Merck (MRK) and Eisai (ESAIY) announced results from the Phase 3 LITESPARK-012 trial evaluating combination regimens for the first-line treatment of patients with advanced clear cell renal cell carcinoma, or RCC. The trial evaluated the triplet therapy of Keytruda – pembrolizumab -, Merck’s anti-PD-1 therapy, plus Lenvima – lenvatinib -, the orally available multiple receptor tyrosine kinase inhibitor discovered by Eisai, plus Welireg – belzutifan -, Merck’s first-in-class, oral hypoxia-inducible factor-2 alpha inhibitor.

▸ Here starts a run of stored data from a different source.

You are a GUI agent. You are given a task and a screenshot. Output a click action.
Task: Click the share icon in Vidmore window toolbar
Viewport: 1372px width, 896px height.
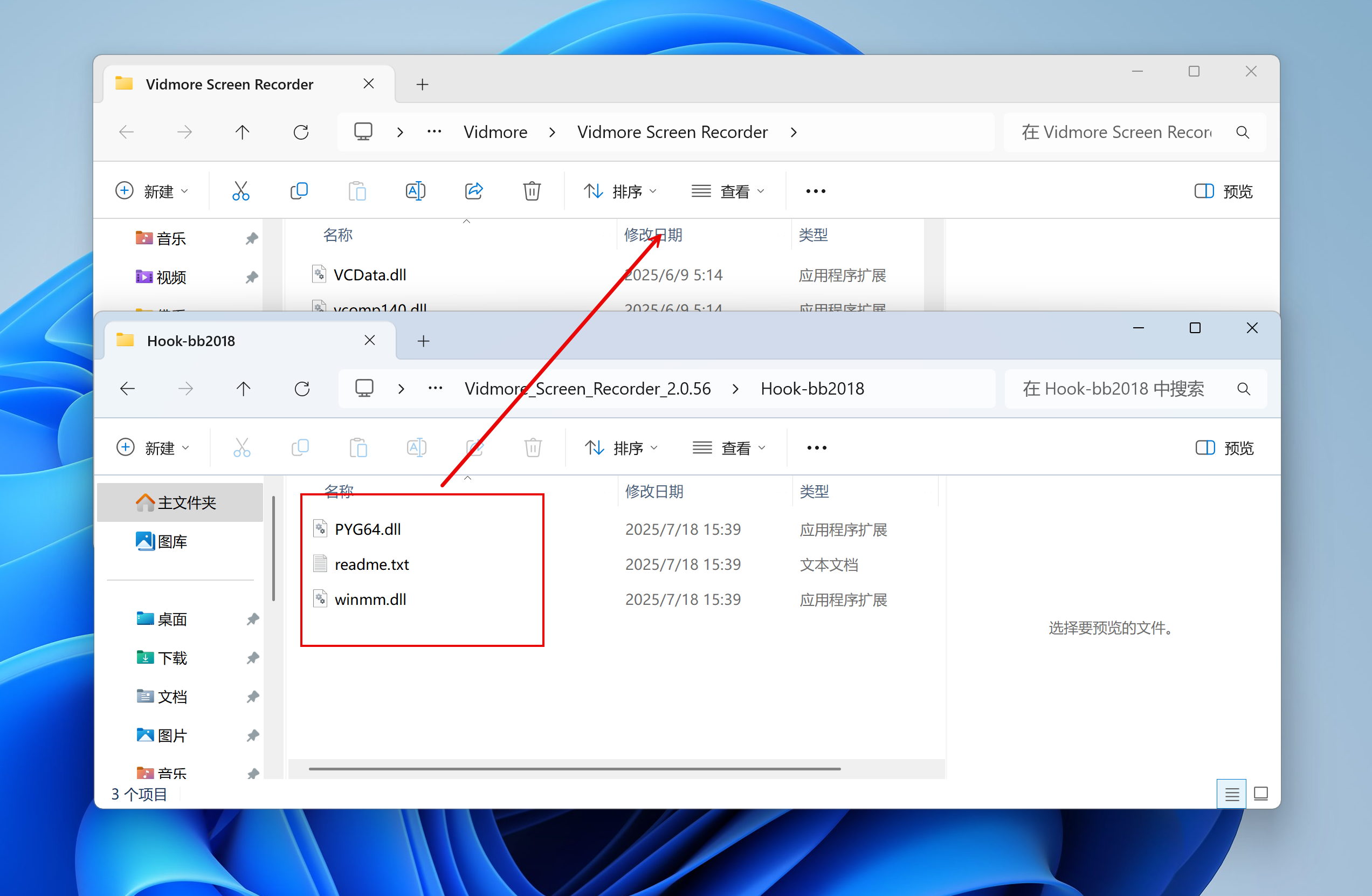point(473,191)
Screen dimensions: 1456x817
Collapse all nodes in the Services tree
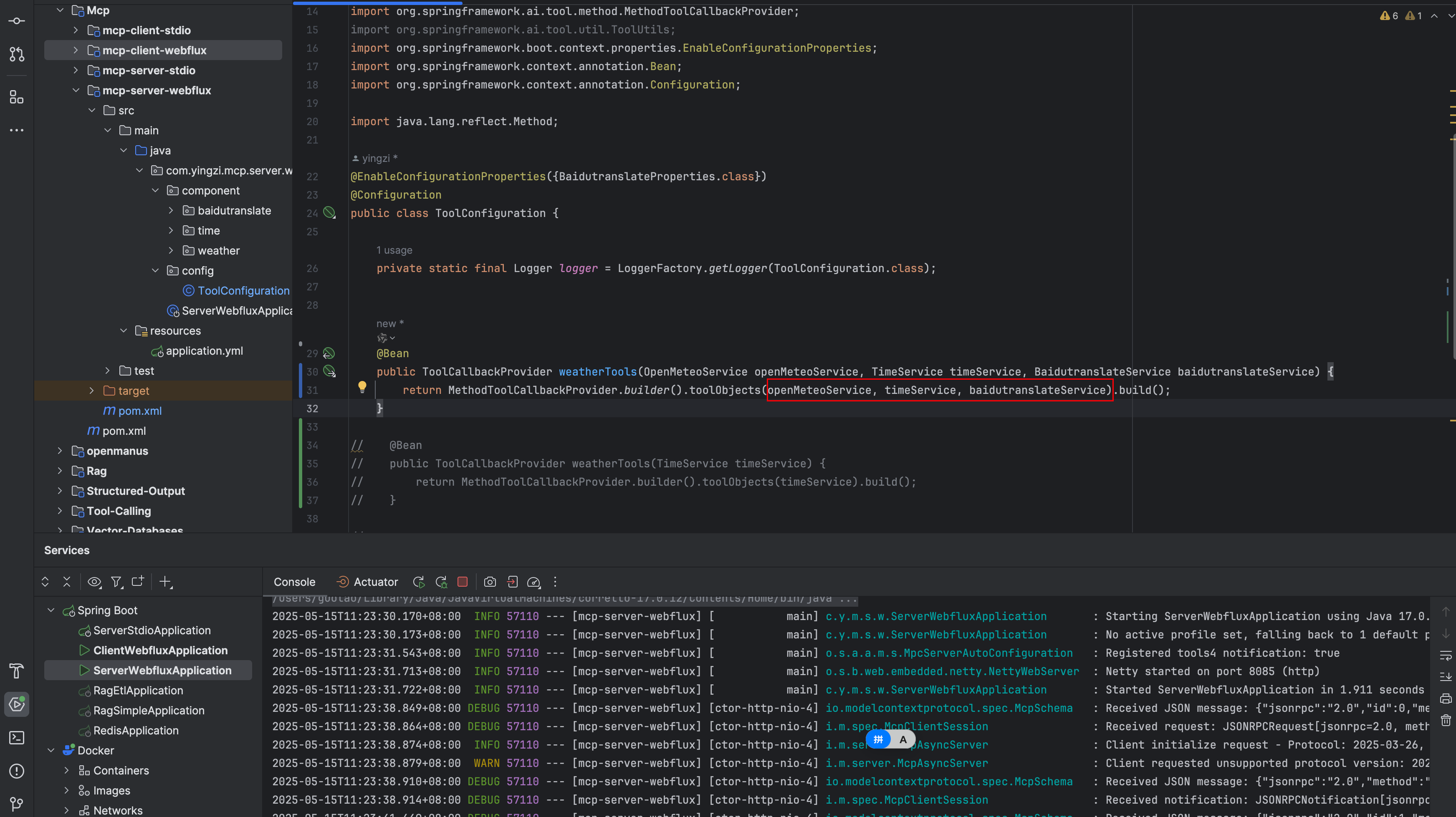67,582
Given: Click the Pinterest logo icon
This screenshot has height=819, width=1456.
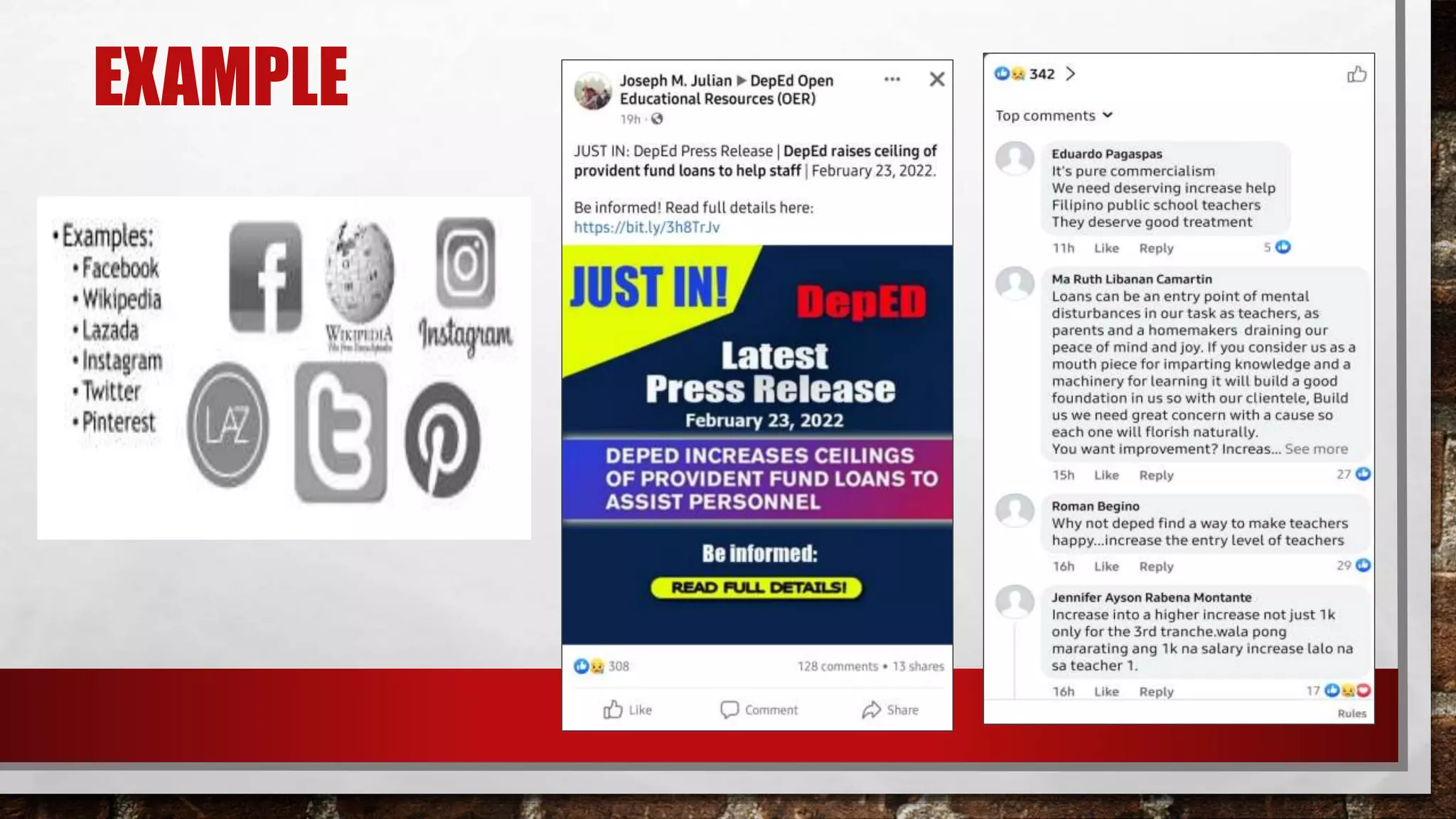Looking at the screenshot, I should click(442, 439).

The study also evaluated MK-1308A, the coformulation of Keytruda and quavonlimab, Merck’s investigational anti-CTLA-4 antibody, plus Lenvima. Both combination regimens were compared to Keytruda plus Lenvima for these patients. The combination regimens did not meet the dual primary endpoints of progression-free survival and overall survival for the first-line treatment of patients with RCC compared to Keytruda plus Lenvima. The safety profiles of the combination regimens were consistent with those observed in previously reported studies. A full evaluation of the data from this study is ongoing. Results from the LITESPARK-012 trial do not affect other ongoing trials from the LITESPARK clinical program, including those conducted jointly with Eisai.